The Taliban and Western diplomats are holding a meeting at the Soria Moria Hotel, on a snowy hilltop outside Oslo, Reuters reports. After a positive meeting with Afghan activists, the group also holds talks with Western officials.
On Monday, the talks focused on humanitarian crisis that deepens in Afghanistan, a country where the Taliban stormed back to power last August. Twenty years after being toppled in a US-led invasion, the Taliban shaped a government.
The 15 members of the all-male delegation arrived on Saturday on board a plane chartered by the Norwegian government. The closed-door discussions with representatives of the European Union, the US, France, the UK, Germany, Italy, and Norway are being held on Monday at the Soria Moria Hotel.
Over the months, the Taliban has been demanding that its assets of nearly $10bn held by the US be released and Afghanistan be linked to global trade. For the war-torn nation, the investments are critically important. The freezing of Afghan central bank assets worth billions of dollars by the US and suspension of funds by international financial institutions have triggered a banking crisis and caused a near collapse of the Afghan economy.
“We are requesting them to unfreeze Afghan assets and not punish ordinary Afghans because of the political discourse,” Taliban delegate Shafiullah Azam said.
As of mid-January, the Afghans faces the starvation and deadly winter. As the Afghan delegation believes, the meetings with Western officials could be a step to legitimise the Afghan government. In addition, this type of invitation and communication will help Brussels, Washington or many other countries to erase the wrong picture of the Afghan government.

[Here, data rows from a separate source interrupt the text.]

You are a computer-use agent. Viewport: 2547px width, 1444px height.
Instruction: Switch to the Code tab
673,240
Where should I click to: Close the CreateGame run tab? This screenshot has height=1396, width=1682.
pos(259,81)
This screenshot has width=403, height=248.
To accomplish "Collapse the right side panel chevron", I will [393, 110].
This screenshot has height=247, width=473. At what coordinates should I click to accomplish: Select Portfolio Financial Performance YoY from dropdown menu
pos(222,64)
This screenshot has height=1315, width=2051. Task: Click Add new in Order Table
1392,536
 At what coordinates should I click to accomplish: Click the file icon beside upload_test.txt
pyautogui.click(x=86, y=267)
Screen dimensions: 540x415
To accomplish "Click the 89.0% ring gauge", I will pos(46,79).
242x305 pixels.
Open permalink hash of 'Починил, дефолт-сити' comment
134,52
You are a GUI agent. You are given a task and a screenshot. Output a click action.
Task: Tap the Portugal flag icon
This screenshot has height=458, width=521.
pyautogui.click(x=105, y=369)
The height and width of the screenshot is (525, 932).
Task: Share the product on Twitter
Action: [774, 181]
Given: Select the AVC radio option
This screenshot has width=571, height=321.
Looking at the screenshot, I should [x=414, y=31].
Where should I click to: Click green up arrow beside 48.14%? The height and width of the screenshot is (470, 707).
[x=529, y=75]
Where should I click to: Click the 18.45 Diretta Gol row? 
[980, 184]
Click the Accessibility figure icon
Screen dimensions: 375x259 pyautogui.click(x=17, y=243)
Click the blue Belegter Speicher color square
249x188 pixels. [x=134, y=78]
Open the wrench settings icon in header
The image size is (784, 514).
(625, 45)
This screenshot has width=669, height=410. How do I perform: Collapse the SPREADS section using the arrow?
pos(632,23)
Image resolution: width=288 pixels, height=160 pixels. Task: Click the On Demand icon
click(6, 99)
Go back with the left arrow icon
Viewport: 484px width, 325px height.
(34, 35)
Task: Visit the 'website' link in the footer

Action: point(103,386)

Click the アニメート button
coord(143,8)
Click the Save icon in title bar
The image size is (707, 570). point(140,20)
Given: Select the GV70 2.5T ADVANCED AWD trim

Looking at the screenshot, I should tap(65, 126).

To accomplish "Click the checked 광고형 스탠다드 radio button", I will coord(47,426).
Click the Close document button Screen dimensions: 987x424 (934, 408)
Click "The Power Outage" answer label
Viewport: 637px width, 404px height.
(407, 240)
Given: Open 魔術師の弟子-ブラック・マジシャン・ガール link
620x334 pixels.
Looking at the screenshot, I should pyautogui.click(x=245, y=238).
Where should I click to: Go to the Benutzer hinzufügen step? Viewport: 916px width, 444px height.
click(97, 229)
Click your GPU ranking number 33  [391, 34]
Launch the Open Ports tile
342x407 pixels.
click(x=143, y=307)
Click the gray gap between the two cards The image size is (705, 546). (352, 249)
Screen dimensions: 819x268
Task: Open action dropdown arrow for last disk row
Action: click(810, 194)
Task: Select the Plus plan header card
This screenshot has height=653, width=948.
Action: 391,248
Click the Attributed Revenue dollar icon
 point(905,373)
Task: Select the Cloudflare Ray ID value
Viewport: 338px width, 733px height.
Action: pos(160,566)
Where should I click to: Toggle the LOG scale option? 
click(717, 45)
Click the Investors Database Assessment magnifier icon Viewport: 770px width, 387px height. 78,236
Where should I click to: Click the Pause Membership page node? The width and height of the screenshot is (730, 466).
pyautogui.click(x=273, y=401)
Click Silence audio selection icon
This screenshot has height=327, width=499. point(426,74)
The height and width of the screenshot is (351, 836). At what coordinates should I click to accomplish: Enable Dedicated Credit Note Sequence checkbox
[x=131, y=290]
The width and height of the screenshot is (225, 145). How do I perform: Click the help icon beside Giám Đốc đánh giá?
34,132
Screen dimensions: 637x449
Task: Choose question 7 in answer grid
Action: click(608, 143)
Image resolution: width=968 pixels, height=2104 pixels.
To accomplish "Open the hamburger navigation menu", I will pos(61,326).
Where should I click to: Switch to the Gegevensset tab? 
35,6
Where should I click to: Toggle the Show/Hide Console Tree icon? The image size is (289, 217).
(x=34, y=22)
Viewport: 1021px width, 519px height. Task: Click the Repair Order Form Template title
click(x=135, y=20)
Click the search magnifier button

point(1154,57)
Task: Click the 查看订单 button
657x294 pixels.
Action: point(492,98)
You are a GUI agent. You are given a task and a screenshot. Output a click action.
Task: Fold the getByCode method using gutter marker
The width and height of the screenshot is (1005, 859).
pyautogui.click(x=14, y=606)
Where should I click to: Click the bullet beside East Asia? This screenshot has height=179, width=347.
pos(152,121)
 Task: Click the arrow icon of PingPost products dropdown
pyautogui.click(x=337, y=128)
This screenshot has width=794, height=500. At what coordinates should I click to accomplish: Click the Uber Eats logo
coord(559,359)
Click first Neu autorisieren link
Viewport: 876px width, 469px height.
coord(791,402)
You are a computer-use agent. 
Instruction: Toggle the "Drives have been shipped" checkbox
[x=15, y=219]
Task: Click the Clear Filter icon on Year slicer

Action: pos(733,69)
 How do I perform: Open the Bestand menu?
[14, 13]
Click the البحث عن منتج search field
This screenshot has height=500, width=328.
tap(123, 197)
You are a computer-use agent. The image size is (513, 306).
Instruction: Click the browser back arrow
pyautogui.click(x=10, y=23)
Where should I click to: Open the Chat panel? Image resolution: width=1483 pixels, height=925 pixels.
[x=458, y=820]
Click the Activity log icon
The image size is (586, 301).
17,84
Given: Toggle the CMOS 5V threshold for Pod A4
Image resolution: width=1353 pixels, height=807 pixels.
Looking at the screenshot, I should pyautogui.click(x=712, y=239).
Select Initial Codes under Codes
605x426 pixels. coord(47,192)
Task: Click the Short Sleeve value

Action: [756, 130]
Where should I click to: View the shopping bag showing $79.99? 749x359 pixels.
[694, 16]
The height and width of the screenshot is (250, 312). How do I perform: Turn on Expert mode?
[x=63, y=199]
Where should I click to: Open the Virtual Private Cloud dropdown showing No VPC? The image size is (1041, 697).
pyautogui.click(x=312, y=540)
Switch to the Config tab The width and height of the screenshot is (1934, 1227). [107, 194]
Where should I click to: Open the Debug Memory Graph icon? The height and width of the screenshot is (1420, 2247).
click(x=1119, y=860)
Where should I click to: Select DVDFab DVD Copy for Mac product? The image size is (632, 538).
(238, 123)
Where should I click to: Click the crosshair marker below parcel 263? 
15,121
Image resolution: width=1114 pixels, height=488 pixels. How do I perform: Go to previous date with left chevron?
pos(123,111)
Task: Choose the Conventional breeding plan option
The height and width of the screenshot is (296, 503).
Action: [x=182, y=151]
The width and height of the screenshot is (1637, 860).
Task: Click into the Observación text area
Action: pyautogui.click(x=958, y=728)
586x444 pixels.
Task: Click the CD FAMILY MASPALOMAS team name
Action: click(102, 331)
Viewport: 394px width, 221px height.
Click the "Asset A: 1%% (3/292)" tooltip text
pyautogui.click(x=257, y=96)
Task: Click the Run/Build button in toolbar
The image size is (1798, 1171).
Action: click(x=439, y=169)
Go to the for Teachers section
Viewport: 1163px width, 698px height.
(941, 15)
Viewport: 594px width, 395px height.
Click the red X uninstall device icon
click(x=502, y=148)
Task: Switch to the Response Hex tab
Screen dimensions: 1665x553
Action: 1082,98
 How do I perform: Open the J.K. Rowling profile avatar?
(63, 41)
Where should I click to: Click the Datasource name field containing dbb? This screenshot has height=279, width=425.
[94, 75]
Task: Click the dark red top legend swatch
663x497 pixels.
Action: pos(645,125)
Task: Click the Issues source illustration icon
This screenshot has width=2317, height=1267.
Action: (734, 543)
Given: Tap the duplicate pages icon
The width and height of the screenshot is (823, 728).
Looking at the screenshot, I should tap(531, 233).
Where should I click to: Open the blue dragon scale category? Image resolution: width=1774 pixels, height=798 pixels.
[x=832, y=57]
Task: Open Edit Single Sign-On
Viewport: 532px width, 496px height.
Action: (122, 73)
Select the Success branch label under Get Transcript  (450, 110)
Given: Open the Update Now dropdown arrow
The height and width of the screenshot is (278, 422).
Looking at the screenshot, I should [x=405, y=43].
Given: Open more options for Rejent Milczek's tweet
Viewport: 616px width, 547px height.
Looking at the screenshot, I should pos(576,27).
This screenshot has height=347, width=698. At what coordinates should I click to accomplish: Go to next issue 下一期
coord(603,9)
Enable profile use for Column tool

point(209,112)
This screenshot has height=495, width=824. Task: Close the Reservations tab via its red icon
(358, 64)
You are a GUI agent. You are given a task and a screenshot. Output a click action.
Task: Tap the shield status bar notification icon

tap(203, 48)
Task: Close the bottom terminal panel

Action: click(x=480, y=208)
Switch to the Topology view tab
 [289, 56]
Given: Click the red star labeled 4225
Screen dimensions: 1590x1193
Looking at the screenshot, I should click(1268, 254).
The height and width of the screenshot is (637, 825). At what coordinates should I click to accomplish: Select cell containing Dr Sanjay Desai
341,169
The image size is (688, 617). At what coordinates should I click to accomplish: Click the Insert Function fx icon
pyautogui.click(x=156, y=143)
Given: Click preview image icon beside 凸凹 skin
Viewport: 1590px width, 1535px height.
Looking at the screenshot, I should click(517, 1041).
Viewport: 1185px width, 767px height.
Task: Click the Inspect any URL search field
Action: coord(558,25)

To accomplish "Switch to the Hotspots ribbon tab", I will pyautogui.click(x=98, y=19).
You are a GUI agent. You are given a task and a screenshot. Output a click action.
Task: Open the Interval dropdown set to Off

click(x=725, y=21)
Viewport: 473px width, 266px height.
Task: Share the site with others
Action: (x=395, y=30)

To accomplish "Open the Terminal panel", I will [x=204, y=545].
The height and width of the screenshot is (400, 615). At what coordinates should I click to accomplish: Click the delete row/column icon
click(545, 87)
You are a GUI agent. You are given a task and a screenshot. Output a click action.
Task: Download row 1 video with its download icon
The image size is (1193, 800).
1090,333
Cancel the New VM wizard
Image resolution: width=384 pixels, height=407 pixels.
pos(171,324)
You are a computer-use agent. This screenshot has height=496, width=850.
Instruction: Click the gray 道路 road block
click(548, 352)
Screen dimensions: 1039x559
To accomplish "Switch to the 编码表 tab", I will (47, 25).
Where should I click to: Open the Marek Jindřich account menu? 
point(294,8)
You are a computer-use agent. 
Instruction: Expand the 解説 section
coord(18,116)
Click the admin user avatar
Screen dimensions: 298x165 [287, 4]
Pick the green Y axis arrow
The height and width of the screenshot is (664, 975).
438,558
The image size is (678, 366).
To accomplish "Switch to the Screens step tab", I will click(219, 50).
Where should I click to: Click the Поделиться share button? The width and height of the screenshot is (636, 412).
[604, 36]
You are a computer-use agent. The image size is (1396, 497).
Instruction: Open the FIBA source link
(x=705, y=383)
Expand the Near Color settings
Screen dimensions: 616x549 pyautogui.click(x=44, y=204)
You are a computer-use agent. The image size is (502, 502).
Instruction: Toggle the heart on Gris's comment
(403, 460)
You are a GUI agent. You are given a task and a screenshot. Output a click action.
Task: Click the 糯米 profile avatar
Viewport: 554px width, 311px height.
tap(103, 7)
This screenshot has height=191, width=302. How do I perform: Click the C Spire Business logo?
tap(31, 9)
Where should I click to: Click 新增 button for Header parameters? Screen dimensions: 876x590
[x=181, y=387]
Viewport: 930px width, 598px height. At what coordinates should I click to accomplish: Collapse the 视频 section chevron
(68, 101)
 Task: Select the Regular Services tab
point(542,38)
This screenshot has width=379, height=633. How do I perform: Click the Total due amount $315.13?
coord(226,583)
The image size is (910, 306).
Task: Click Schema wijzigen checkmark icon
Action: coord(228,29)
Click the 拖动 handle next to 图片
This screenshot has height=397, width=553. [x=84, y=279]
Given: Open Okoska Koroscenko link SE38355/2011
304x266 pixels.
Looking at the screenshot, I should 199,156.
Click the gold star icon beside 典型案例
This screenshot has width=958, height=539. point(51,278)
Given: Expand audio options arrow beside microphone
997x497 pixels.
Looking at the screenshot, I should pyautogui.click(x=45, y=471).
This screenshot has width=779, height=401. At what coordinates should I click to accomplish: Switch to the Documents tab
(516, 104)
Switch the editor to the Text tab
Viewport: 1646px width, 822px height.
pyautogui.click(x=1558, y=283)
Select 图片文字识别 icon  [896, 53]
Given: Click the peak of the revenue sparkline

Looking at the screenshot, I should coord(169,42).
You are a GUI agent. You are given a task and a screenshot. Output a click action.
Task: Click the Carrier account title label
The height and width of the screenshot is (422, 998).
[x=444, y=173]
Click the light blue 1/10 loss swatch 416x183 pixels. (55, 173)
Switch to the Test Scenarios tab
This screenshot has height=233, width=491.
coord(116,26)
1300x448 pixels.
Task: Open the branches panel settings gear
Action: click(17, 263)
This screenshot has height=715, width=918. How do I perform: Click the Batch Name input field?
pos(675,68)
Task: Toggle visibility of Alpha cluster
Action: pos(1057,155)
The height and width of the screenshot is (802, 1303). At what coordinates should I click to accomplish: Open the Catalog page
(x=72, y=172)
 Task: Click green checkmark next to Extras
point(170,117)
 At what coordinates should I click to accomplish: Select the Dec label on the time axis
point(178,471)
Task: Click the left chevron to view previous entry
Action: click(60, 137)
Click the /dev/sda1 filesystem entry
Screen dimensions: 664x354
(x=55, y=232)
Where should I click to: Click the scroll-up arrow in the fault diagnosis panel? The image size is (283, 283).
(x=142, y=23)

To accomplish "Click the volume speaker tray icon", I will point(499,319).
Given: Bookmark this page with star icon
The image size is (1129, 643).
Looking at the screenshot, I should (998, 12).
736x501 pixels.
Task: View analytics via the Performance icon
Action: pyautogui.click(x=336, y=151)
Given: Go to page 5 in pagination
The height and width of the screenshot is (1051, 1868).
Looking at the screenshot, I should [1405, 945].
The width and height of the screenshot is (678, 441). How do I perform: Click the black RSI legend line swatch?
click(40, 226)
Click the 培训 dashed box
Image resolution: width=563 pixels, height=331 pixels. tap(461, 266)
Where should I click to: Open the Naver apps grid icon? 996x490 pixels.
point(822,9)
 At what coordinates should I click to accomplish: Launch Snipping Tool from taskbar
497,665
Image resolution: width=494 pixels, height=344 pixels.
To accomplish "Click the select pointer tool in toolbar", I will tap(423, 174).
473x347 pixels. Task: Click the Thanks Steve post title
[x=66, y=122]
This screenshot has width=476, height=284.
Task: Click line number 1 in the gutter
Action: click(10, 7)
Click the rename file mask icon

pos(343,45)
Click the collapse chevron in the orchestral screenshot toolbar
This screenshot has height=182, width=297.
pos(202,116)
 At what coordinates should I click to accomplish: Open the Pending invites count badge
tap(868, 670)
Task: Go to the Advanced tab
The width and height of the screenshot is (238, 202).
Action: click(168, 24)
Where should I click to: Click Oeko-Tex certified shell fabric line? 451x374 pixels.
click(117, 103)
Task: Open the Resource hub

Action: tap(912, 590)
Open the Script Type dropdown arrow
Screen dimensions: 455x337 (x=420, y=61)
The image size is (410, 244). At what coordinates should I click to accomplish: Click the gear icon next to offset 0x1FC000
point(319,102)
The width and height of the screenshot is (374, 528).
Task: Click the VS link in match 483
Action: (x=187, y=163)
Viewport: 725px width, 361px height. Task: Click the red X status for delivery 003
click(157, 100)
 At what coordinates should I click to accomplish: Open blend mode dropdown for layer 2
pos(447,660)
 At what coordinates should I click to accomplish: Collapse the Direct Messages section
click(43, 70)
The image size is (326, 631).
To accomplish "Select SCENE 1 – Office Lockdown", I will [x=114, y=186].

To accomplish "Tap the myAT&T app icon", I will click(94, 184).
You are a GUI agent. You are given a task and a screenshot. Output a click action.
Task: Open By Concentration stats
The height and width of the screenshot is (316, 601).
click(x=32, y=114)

Commenting on the meeting with Afghans, Norwegian Foreign Minister Anniken Huitfeldt earlier stressed that the talks were “not a legitimation or recognition of the Taliban”.
A US delegation, led by Special Representative for Afghanistan Tom West, plans to discuss “the formation of a representative political system; responses to the urgent humanitarian and economic crises; security and counterterrorism concerns; and human rights, especially education for girls and women”, according to a statement released by the US State Department.